Ce poids prépondérant a une conséquence directe : le rythme du renouvellement urbain dépend moins des arbitrages budgétaires de l’État que de la santé financière du secteur du logement. Quand les recettes d’Action Logement fléchissent (baisse de la masse salariale, réformes de la collecte), c’est la capacité d’engagement de l’ANRU qui se contracte.
CGLLS et cotisations des bailleurs sociaux
La Caisse de garantie du logement locatif social (CGLLS), alimentée par les cotisations des bailleurs sociaux, apporte 184 millions d’euros. Ce mécanisme fait peser une partie du financement du renouvellement urbain sur les organismes HLM eux-mêmes, qui financent donc à la fois la construction neuve et la transformation des quartiers dégradés.
Le rapport sénatorial de 2025 sur les perspectives de financement souligne la difficulté de maintenir cet effort dans un contexte où les bailleurs sociaux font face à des charges croissantes (rénovation énergétique, entretien du parc, hausse des taux d’intérêt).
Subventions directes et prêts bonifiés : deux leviers distincts de l’ANRU
Les concours financiers de l’ANRU ne prennent pas une forme unique. Deux mécanismes coexistent, et leur articulation détermine la nature réelle de l’aide perçue par les porteurs de projet.
- Les subventions directes, distribuées par l’ANRU elle-même, constituent l’aide la plus tangible : elles n’ont pas à être remboursées et financent les opérations de démolition, reconstruction ou réhabilitation lourde
- Les prêts bonifiés, distribués par Action Logement Services, offrent des conditions de taux avantageuses mais restent des emprunts à rembourser, ce qui pèse sur l’équilibre financier à long terme des bailleurs
- Les protocoles de préfiguration et conventions pluriannuelles de renouvellement urbain encadrent la programmation de ces concours, opération par opération, avec des contrôles préalables à chaque signature
La distinction entre subvention et prêt bonifié est souvent floue dans les communications officielles, qui additionnent les deux sous l’appellation « concours financiers » (soit 14 milliards d’euros de concours financier total pour le NPNRU). En termes de charge réelle pour les collectivités et les bailleurs, la différence est pourtant considérable.
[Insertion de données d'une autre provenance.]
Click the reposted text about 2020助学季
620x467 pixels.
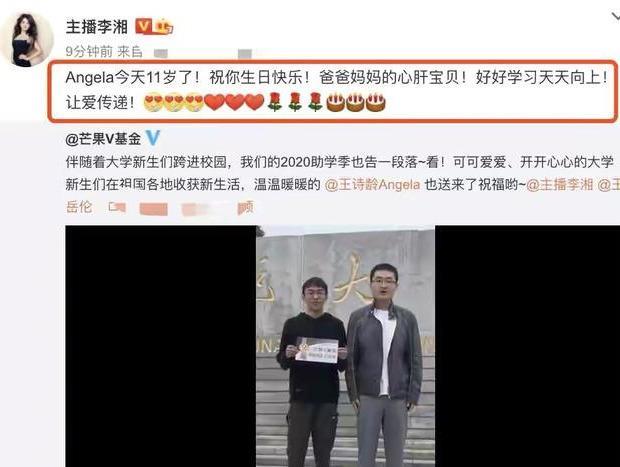coord(340,185)
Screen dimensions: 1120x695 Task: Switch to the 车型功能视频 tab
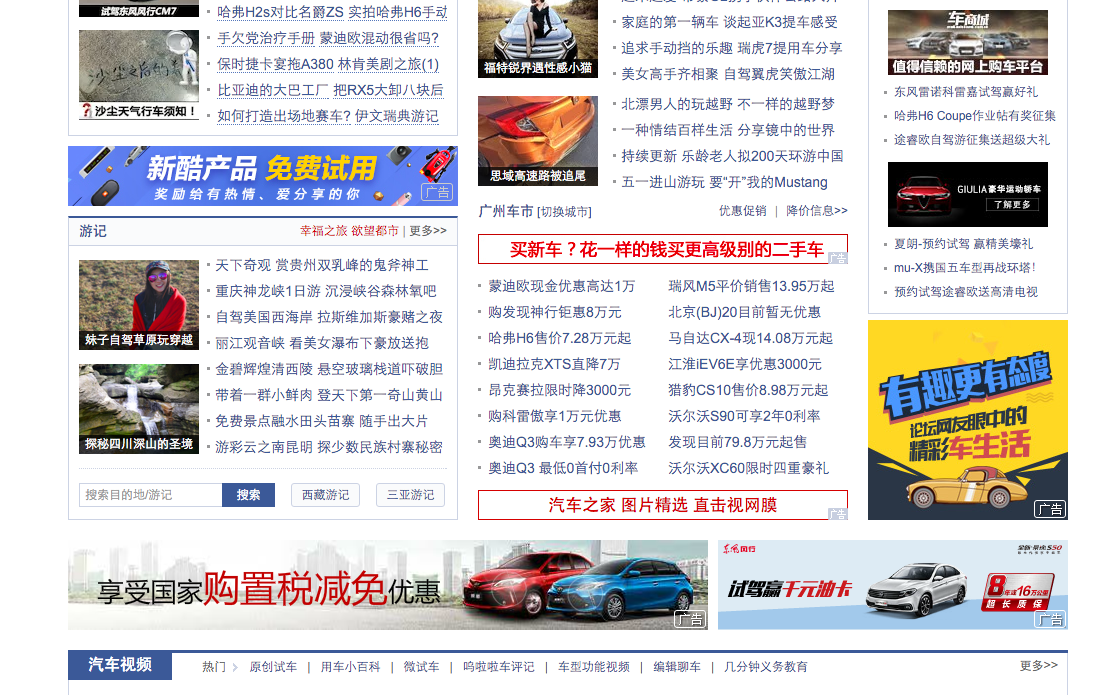point(594,667)
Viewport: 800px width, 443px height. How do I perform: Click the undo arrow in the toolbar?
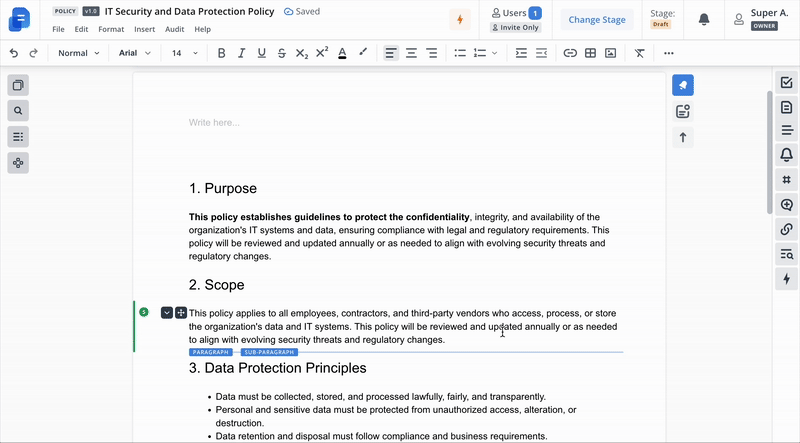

PNRU, NPNRU et perspective d’un troisième programme : évolution des dotations
Le premier Programme National de Rénovation Urbaine (PNRU), lancé dans les années 2000 sous l’impulsion de Jean-Louis Borloo, a constitué une rupture dans la politique de renouvellement urbain en France. Le rapport de la Cour des comptes de 2002 avait documenté l’insuffisance des moyens déployés jusqu’alors : des résultats visibles sur le bâti, mais une situation socio-économique des quartiers qui stagnait, voire se dégradait.
Le NPNRU, lancé en 2014, a élargi le périmètre à 447 quartiers prioritaires, répartis en deux catégories :
- 216 quartiers d’intérêt national, présentant les dysfonctionnements urbains les plus lourds
- Des quartiers d’intérêt régional, portés par les préfets de région avec des enveloppes dédiées
- Au total, 3 millions d’habitants concernés par les opérations de renouvellement
Les discussions parlementaires récentes autour d’un éventuel PNRU 3 posent la question du modèle de financement futur. Le rapport sénatorial de 2025 pointe la difficulté de mener à terme un programme d’une telle ampleur quand le calendrier s’étire (le NPNRU court jusqu’en 2034) et que les financeurs historiques atteignent leurs limites de contribution.
Un déséquilibre structurel à surveiller
Le fait que le secteur du logement porte la quasi-totalité du financement plutôt que le budget général de l’État crée une dépendance : toute réforme touchant Action Logement ou les cotisations des bailleurs sociaux a un impact direct sur la capacité d’intervention de l’ANRU. En revanche, ce modèle a permis de sanctuariser les crédits du renouvellement urbain en les soustrayant aux aléas des lois de finances annuelles.
La trajectoire financière du NPNRU reste sous tension. Les 12 milliards d’euros programmés ne garantissent pas que chaque convention pluriannuelle sera honorée dans les délais prévus, surtout si les coûts de construction continuent d’augmenter. Le prochain programme, quel qu’en soit le périmètre, devra trancher sur la place de l’État dans le financement direct du renouvellement urbain.